The significant expression of N-CAM in the developing limb muscles suggests that this molecule may mediate the nerve-muscle interaction in postembryonically derived muscles of Xenopus. In adults, these muscles have very little N-CAM and the limb bud muscles appear to have diminished expression shortly after their innervation (Jacobson, 1987). Recently, it has been shown that rodent adult muscles can reexpress N-CAM to high, embryo-like levels after denervation or paralysis (Covault & Sanes, 1986; Sanes et al. 1986). Presumably, this reexpression is important in reestablishing proper nerve-muscle interactions. The adult frog gastrocnemius muscle also appears capable of such a response after denervation. This is in contrast to the tadpole myotomal muscles which do not express N-CAM, even when grown alone in tissue culture or after tubocurare-induced paralysis (Schwartz & Kay, data not shown).
Recently, Bixby et al. (1987) have shown that axonal growth on muscle surfaces depends on the presence of cell adhesion molecules (CAMs), such as N-CAM and neural Ca2+-dependent CAM, as well as molecules in the extracellular matrix.
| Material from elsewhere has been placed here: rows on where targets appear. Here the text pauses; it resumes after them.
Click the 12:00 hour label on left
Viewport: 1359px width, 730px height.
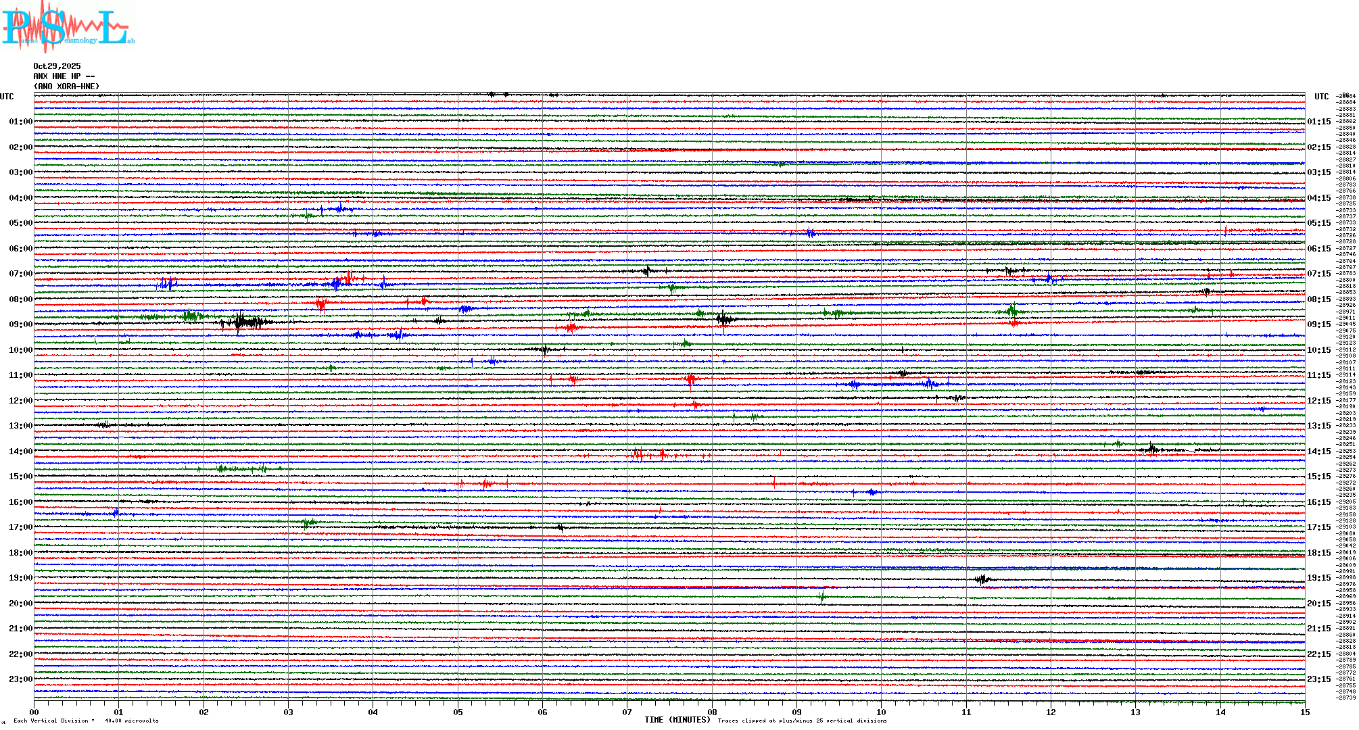click(x=20, y=401)
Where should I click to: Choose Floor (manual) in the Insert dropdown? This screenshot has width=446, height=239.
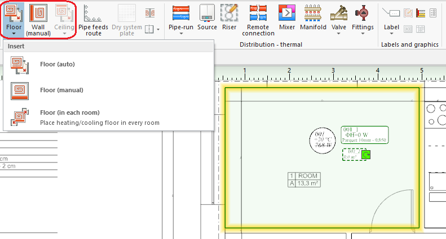tap(61, 90)
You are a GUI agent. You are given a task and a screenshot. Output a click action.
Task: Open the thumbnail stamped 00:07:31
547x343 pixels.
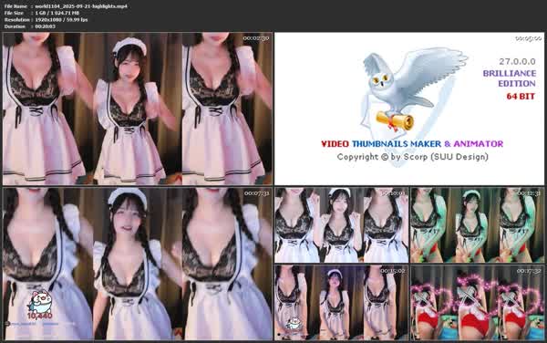coord(138,264)
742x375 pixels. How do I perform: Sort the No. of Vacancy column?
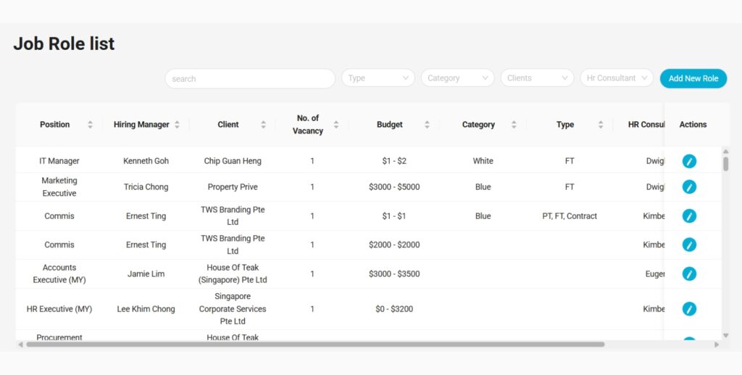pyautogui.click(x=336, y=125)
Suppression of any one molecule with antibodies had only a small effect on neurite outgrowth, but a suppression of all these molecules inhibits growth. Thus, N-CAM is but one of a class of molecules used by the developing nerve and muscle in their mutual interaction. Our study suggests that during embryonic development in Xenopus, this interaction is dominated by molecules other than N-CAM. This differential expression of N-CAM during the formation of Xenopus muscles makes the animal particularly suitable for examining the comparative role of this molecule in myogenesis and synaptogenesis.
ACKNOWLEDGEMENTS
We acknowledge the photographic assistance of Susan Whitfield and the technical help of Holly MacArthur. This work was supported by grants from the March of Dimes (5-576) and American Cancer Society (CD-253) to B.K.K., the North Carolina Biotechnology Program and American Cancer Society (IN-15-29) to L.M.S., and the National Institutes of Health to U.R. and (NS-23583) to H.B.P.